16 - Integration: teaching psychiatry with other specialties

    • By Teifion Davies, Director of Undergraduate Psychiatry Teaching, Institute of Psychiatry, King's College London
  • Edited by Tom Brown, John Eagles
  • Publisher: Royal College of Psychiatrists
  • pp 186-204

Summary

Introduction

Psychiatry has not always enjoyed a distinct place in the undergraduate medical curriculum (Davies & McGuire, 2000) and its status remains variable in the current curricula of many of the UK and Ireland's medical schools (Karim et al, 2009). Since most UK medical schools emerged from the in-house training courses for physicians and surgeons existing in the major hospitals (the ‘teaching’ hospitals), perhaps it is not surprising that their curricula replicated the range of specialties available at those hospitals. Specialties that were geographically separated from the great hospitals or were newly developing (e.g. primary care and psychiatry) were less likely to be represented in undergraduate teaching. It was not until the latter part of the 20th century that consideration was given to balancing the medical curriculum with a view to producing omnipotential graduates with the capability of entering a wide range of postgraduate specialties.

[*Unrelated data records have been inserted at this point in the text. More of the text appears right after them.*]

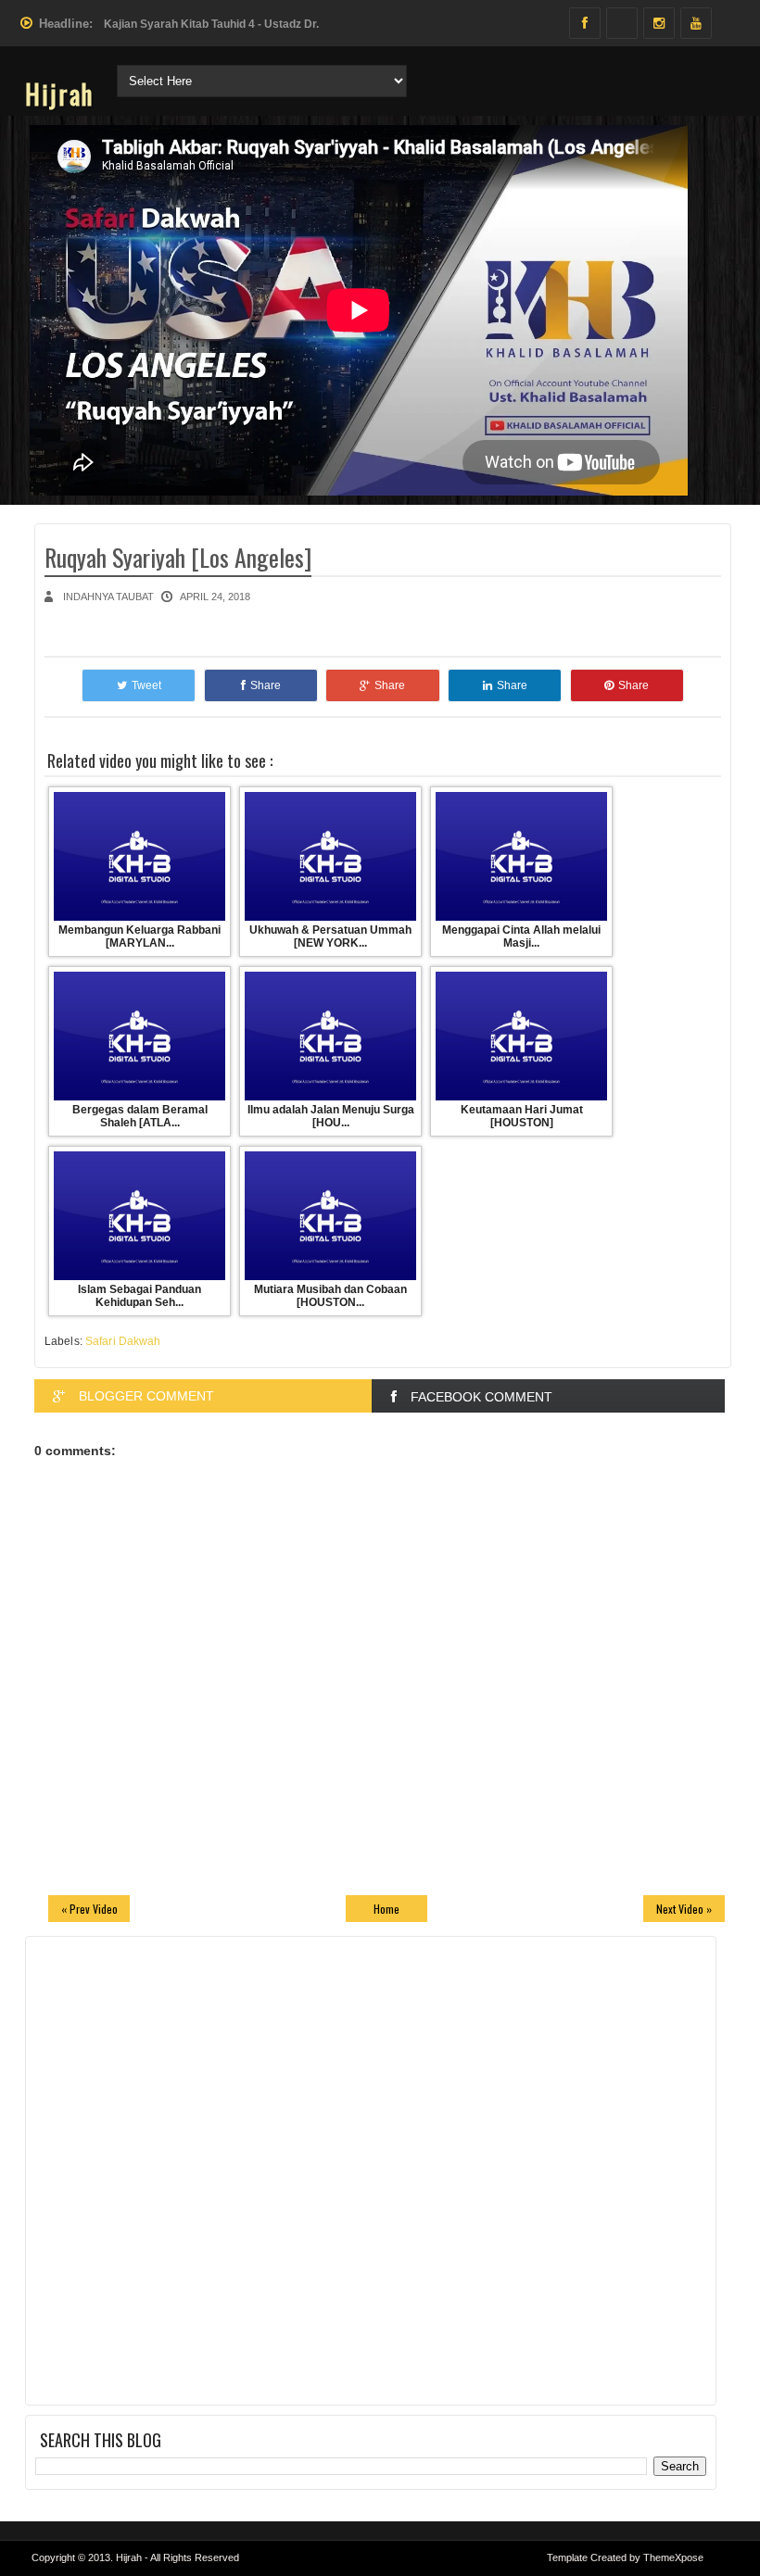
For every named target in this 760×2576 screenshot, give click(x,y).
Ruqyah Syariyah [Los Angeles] (177, 557)
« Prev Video (89, 1908)
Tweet (146, 685)
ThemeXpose (673, 2557)
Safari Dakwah (123, 1341)
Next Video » (684, 1908)
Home (386, 1908)
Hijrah (59, 94)
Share (265, 685)
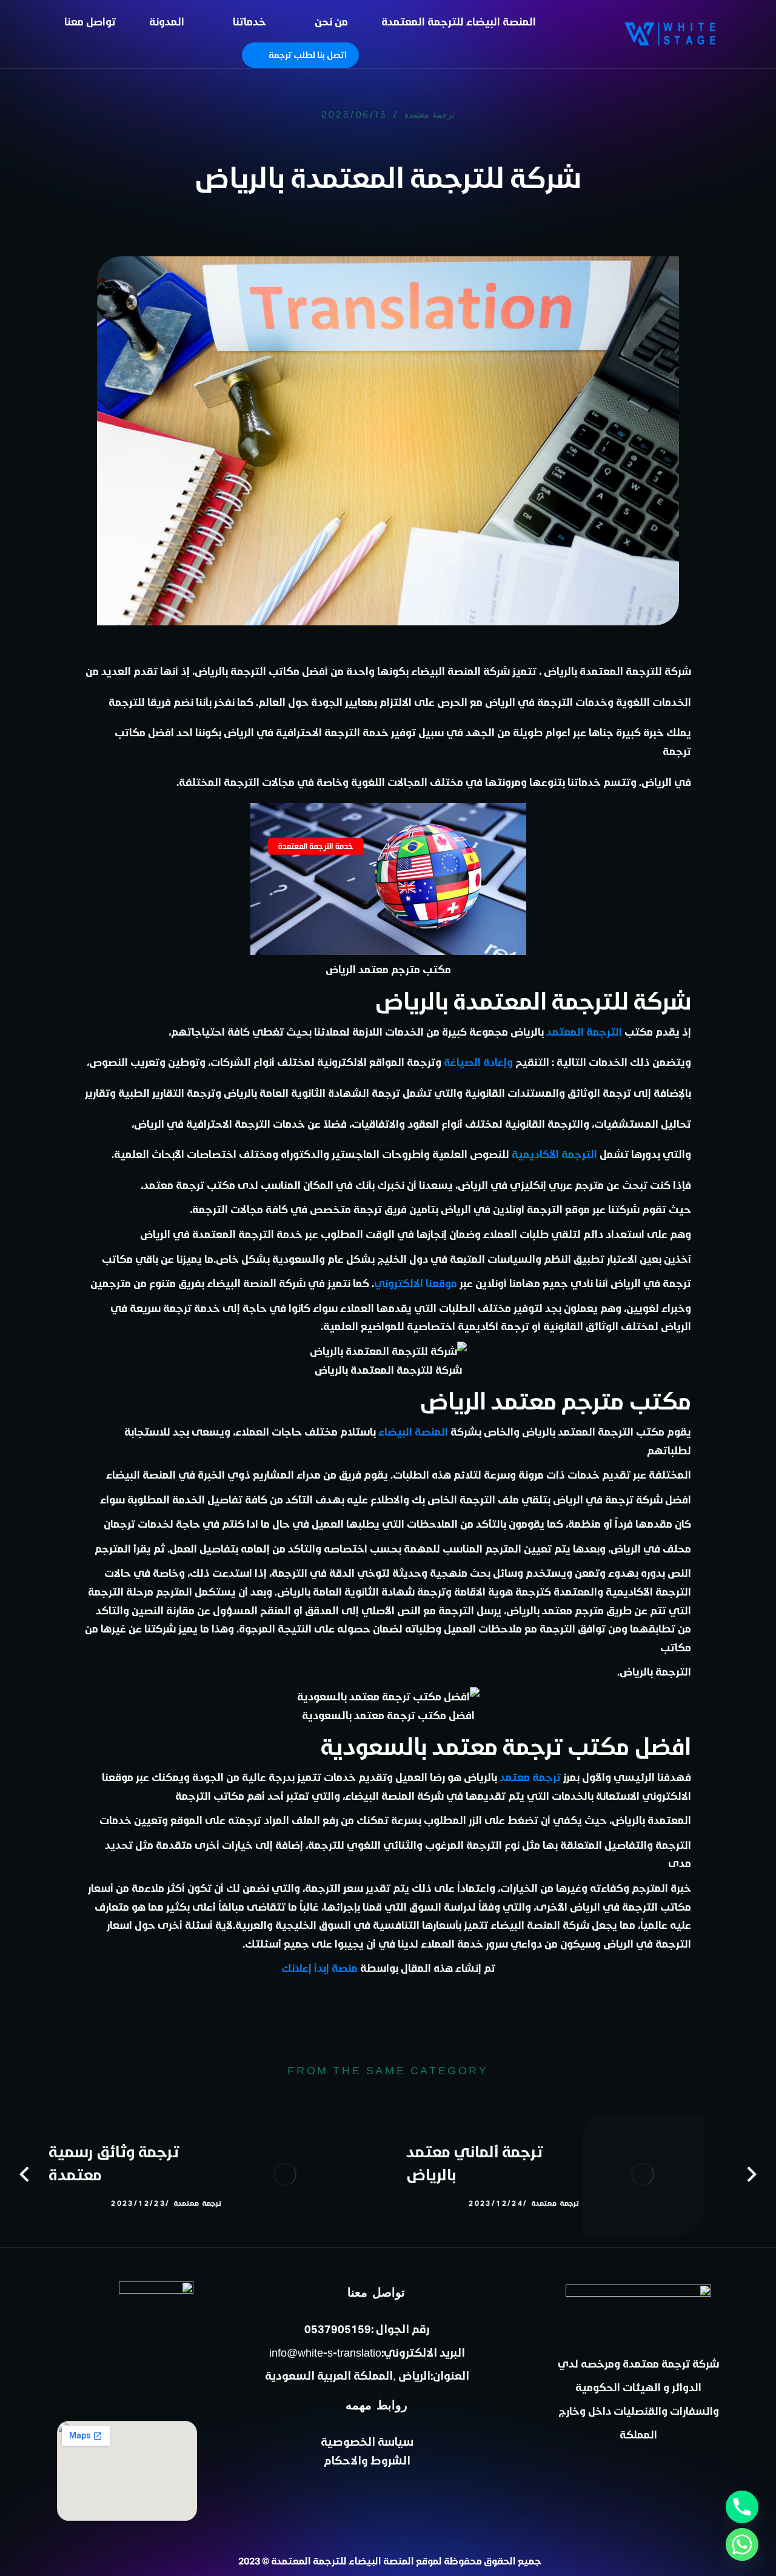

As the body of biomedical knowledge increased in both quantity and complexity, so competition increased for time and resources in the curriculum. In the UK, the General Medical Council (1993, 2003, 2009a) responded to these pressures on students’ time with Tomorrow's Doctors, which shifted the balance from ‘just in case’ learning of facts, regardless of their potential relevance for a newly qualified doctor, to ‘just in time’ learning, with an emphasis on providing the knowledge and skills necessary for the early years of a clinical career; these ideas, originally from manufacturing, are now firmly established in education. Key to this shift is an increased focus on the patient rather than the specialty, and on developing clinical skills and demonstrating competence in common practical procedures rather than amassing medical knowledge.

As a recent survey of medical schools by the Association of University Teachers of Psychiatry (Karim et al, 2009) showed, just over half of medical schools adhere to the traditional medical undergraduate model of teaching psychiatry as a circumscribed block during the latter part of the medical course (the ‘clinical’ years). Clearly, many psychiatric teachers have been happy to have obtained a block of curriculum time that is their own, to be used as they think fit. Change to a more integrated role for psychiatry in the undergraduate curriculum requires a good deal of effort on the part of curriculum planners and teachers alike.